(Records of text and pointing to elements)
--------

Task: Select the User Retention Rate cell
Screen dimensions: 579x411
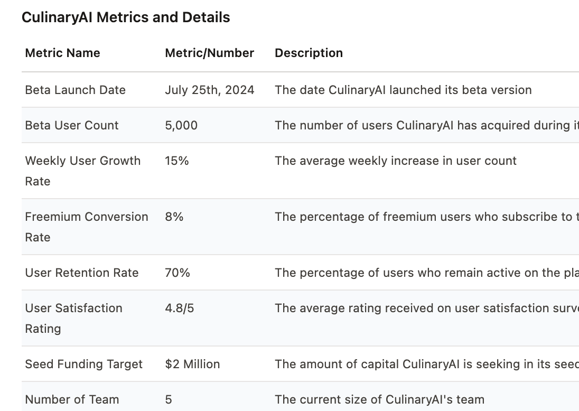Action: (81, 273)
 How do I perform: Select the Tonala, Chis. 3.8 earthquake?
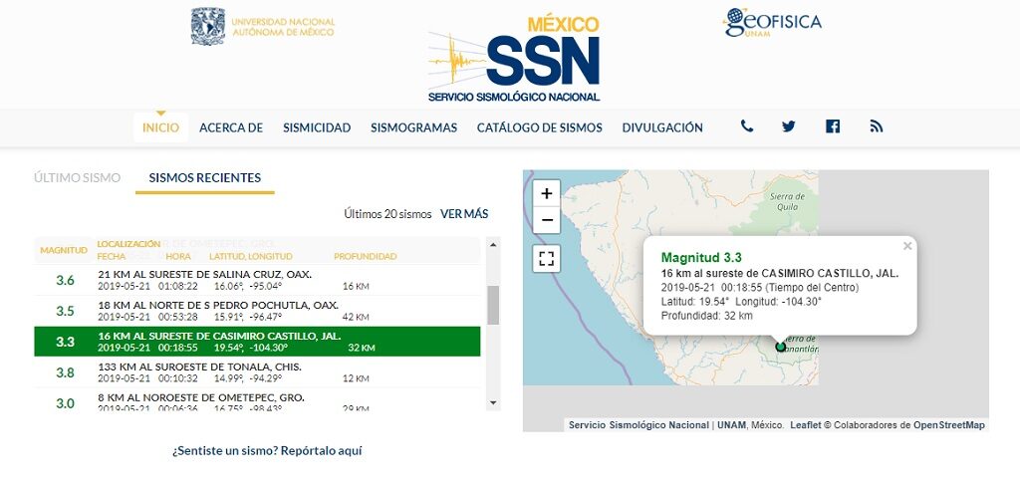click(x=257, y=372)
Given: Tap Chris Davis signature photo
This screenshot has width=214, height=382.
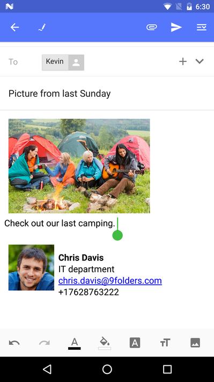Looking at the screenshot, I should (x=31, y=267).
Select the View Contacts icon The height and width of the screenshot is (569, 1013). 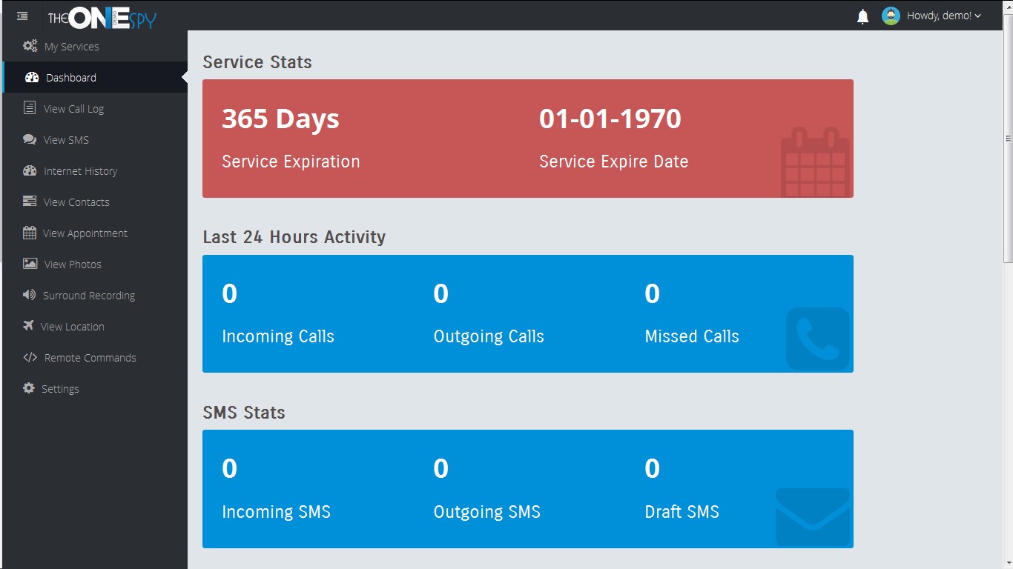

--------

→ TASK BRIEF: Reproduce the entire listing above word for word, leaving out the pictures.

→ WRITTEN ANSWER:
Task: Select the User Retention Rate cell
Screen dimensions: 579x411
Action: (81, 273)
 How do I perform: Select the Tonala, Chis. 3.8 earthquake?
click(x=257, y=372)
Given: Tap Chris Davis signature photo
This screenshot has width=214, height=382.
Looking at the screenshot, I should (x=31, y=267).
Select the View Contacts icon The height and width of the screenshot is (569, 1013). 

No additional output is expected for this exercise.